Preheat the oven to 375F /190 C/ gas mark 5. Grease a 23 cm square baking pan and line with parchment paper. Set aside.
In a bowl combine the flour, baking powder, mixed spice and salt and stir using a whisk. Set aside.
In another bowl beat together the eggs, sugar and oil for about 2 minutes until fluffy. Add the nuts, fruit mixture and orange zest and stir. Add the flour mixture and stir just to combine (do not overstir).
Pour the mixture into the prepared pan, smooth out the top and bake in the centre of the oven for 30 minutes (or until a toothpick inserted in the middle comes out clean). Remove from the oven and leave to cool in the pan for 10 minutes. Lift the cake out with the paper and place on a cooling rack to cool completely.

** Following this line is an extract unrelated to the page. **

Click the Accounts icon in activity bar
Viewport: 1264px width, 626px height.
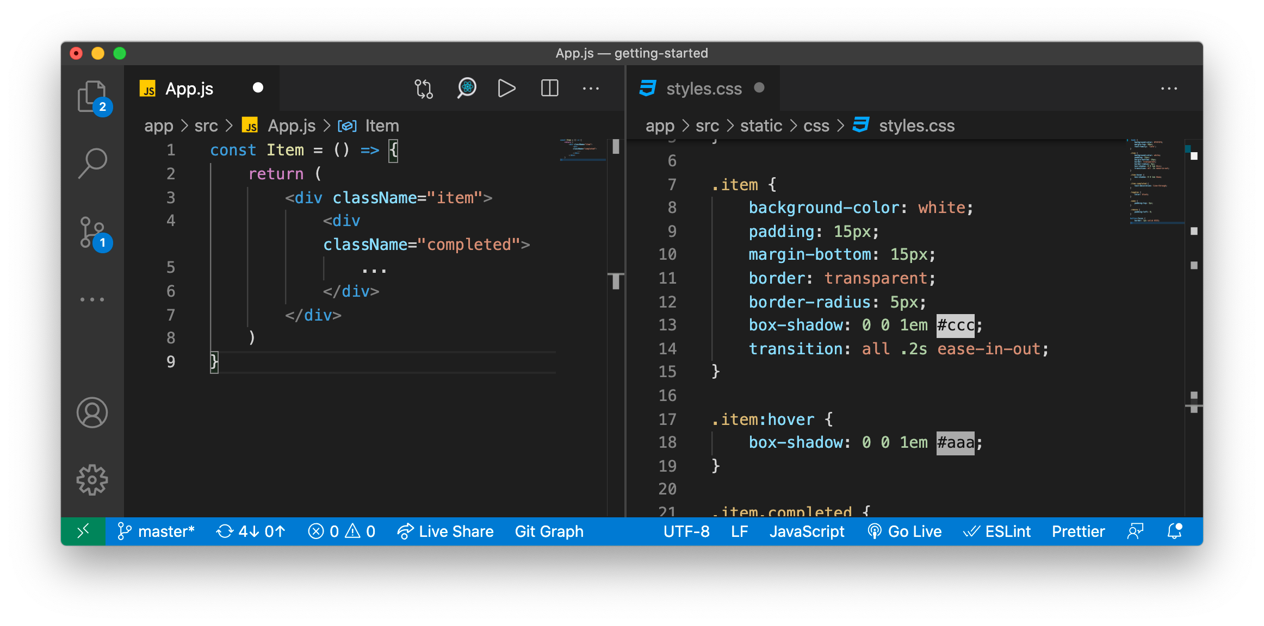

Make the icing by combining the icing (powdered) sugar with 1 tablespoon of either orange or lemon juice and stirring until smooth. Drizzle the icing over the cake, scatter some lemon/orange zest and serve!
Notes
Substitutions: I used sultanas, cranberries and prunes, but you can use a different combination of dried fruits as well as adjust the proportions to suit your preference. I used a combination of walnuts and brasil nuts but pecans, almonds or macadamia nuts would work well too. If you prefer to make this fruit cake alcohol free simply add a little more orange juice into the fruit mixture.
Soaking the fruit: Try to soak the fruit for at about 4 hours or leave to soak overnight.
Batter: Do not overstir the batter. Once you've combined all the ingredients stir only until the flour is no longer visible.
Spice: I used mixed spice but pumpkin spice would be a good alternative.
Storing: Store in a plastic container for up to 3 days.
Preparation time does not include the time needed to soak the fruit.